▸ **QUOTED PASSAGE**:
Mail Archives: djgpp-workers/2000/07/20/15:01:58
On Thu, Jul 20, 2000 at 10:27:09AM -0700, Bruce Korb wrote:
> Zack Weinberg wrote:
> >
> > On Thu, Jul 20, 2000 at 08:25:40AM -0700, Bruce Korb wrote:
> > ...
> > > The amusing thing about that is that stddef.h is not platform
> > > specific, even though the SIZE_TYPE, PTRDIFF_TYPE and WCHAR_TYPE
> > > defines are. I'm thinking that fixincludes should do its thing
> > > on the GCC-supplied stddef.h since fixincludes replaces these
> > > typedefs with platform-specific changes (as of today :-).
> >
> > Our stddef.h uses the magic __SIZE_TYPE__, __PTRDIFF_TYPE__, and
> > __WCHAR_TYPE__ defines, which are set by cpp to the values of the
> > SIZE_TYPE, etc. defines in tm.h. And fixincludes should too.
>
> fixincludes did not ever do so, prior to today, that is. :-)
> I grepped the CVS source for stddef.h and found absolutely no
> reference to "__PTRDIFF_TYPE__", except the three below. Also,
> there was no reference to "PTRDIFF_TYPE" at all, period.

▸ **EXCERPTED RECORDS**:
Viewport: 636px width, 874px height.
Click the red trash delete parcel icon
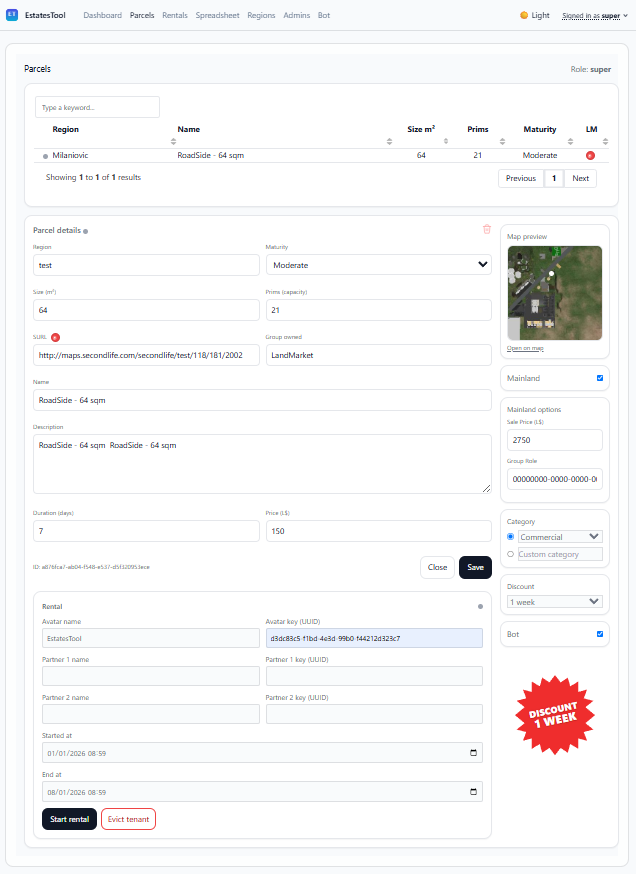[x=487, y=229]
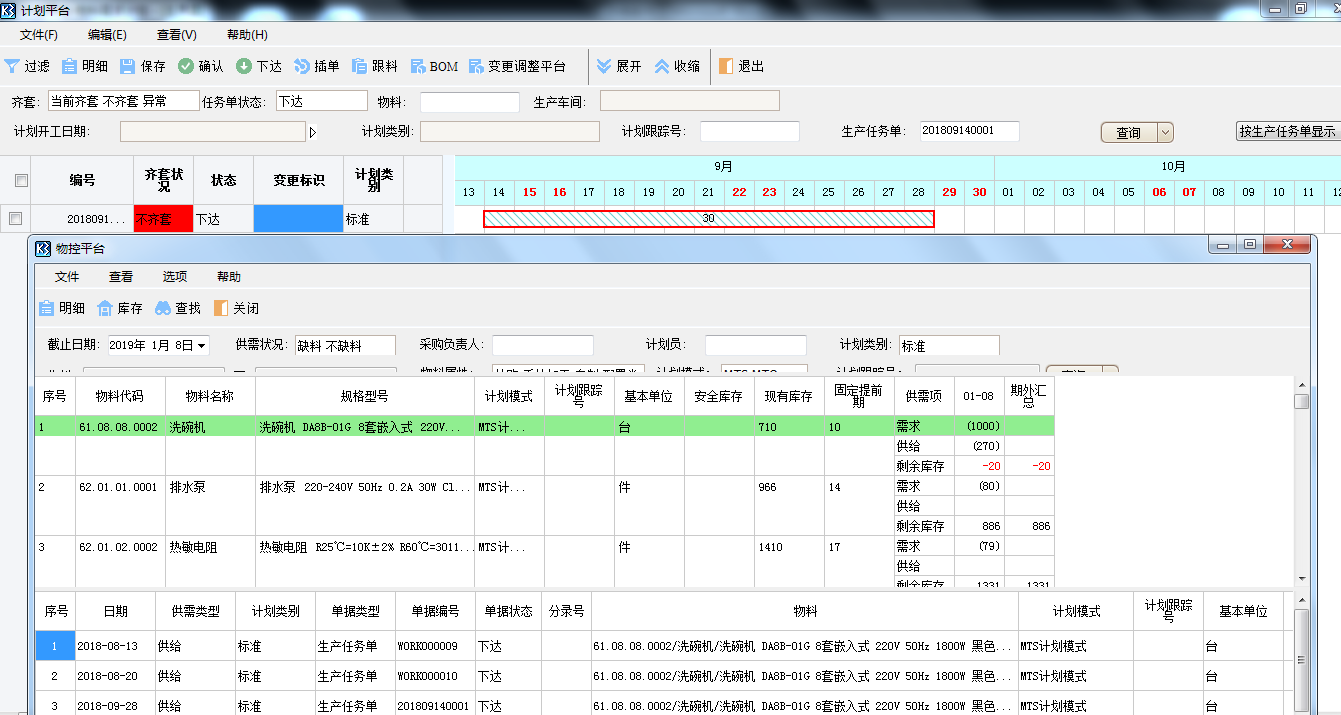
Task: Check the box for row 2018091...
Action: 15,218
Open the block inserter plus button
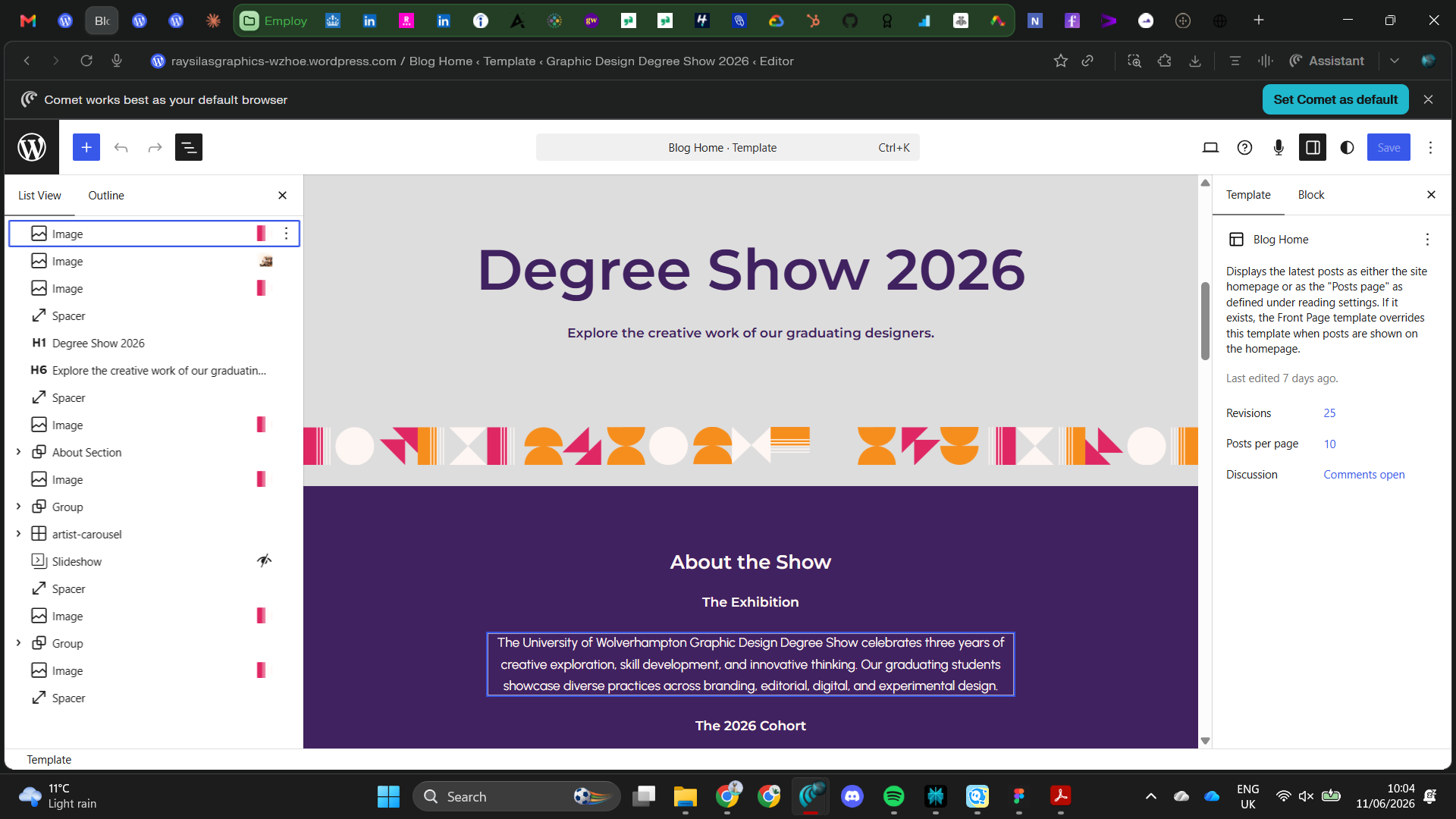Image resolution: width=1456 pixels, height=819 pixels. point(86,147)
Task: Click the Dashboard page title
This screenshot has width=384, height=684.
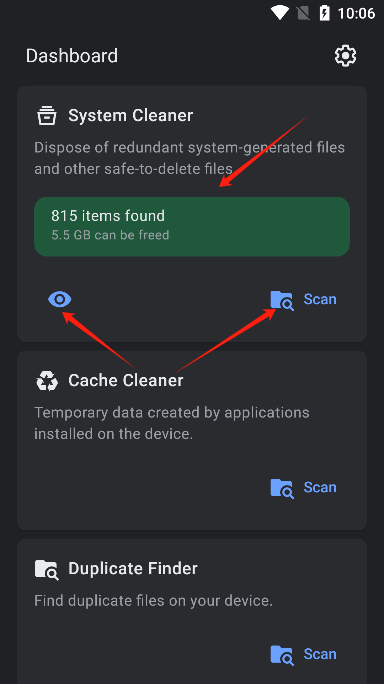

▸ **TO DO**:
**a.** Rewrite the rows in Block 1 as a numbered list with one line per item and no blank lines. Leave out the pictures.
**b.** Continue the mailing-list message about stddef.h and fixincludes from the point where it ends.

▸ **ANSWERS PROVIDED**:
**a.**
1. Viewport: 636px width, 874px height.
2. Click the red trash delete parcel icon
3. [x=487, y=229]
4. Task: Check the box for row 2018091...
5. Action: 15,218
6. Open the block inserter plus button
7. Image resolution: width=1456 pixels, height=819 pixels. point(86,147)
8. Task: Click the Dashboard page title
9. This screenshot has width=384, height=684.

**b.**
As I said, __SIZE_TYPE__ et al are magic defines, built into cpp. You
must have missed this chunk of cppinit.c:
static const struct builtin builtin_array[] =
{
/* ... */
#ifndef NO_BUILTIN_SIZE_TYPE
C("__SIZE_TYPE__", SIZE_TYPE),
#endif
#ifndef NO_BUILTIN_PTRDIFF_TYPE
C("__PTRDIFF_TYPE__", PTRDIFF_TYPE),
#endif
#ifndef NO_BUILTIN_WCHAR_TYPE
C("__WCHAR_TYPE__", WCHAR_TYPE),
#endif
};
SIZE_TYPE, WCHAR_TYPE, and PTRDIFF_TYPE come from tm.h. If a port
defines one of the NO_BUILTIN_* macros, then it is required to set the
corresponding __*_TYPE__ macro in its specs. This is done for
e.g. powerpc, where the correct values depend on -m switches.
I do not know why stddef.h has default definitions of these macros;
perhaps in case a non-GCC compiler ever used our stddef.h.
The vast majority of the complexity of stddef.h has to do with how it
interacts with system-provided headers. Not on the actual definition
of size_t, etc. but on the interlock mechanism which prevents
duplicate typedefs. And I don't think fixincludes is prepared to help
with that. It would need a huge table recording the appropriate
interlock to use for each platform.
I might also add that some modern C libraries, such as glibc, know
exactly which headers are provided by gcc and do not have their own
copies.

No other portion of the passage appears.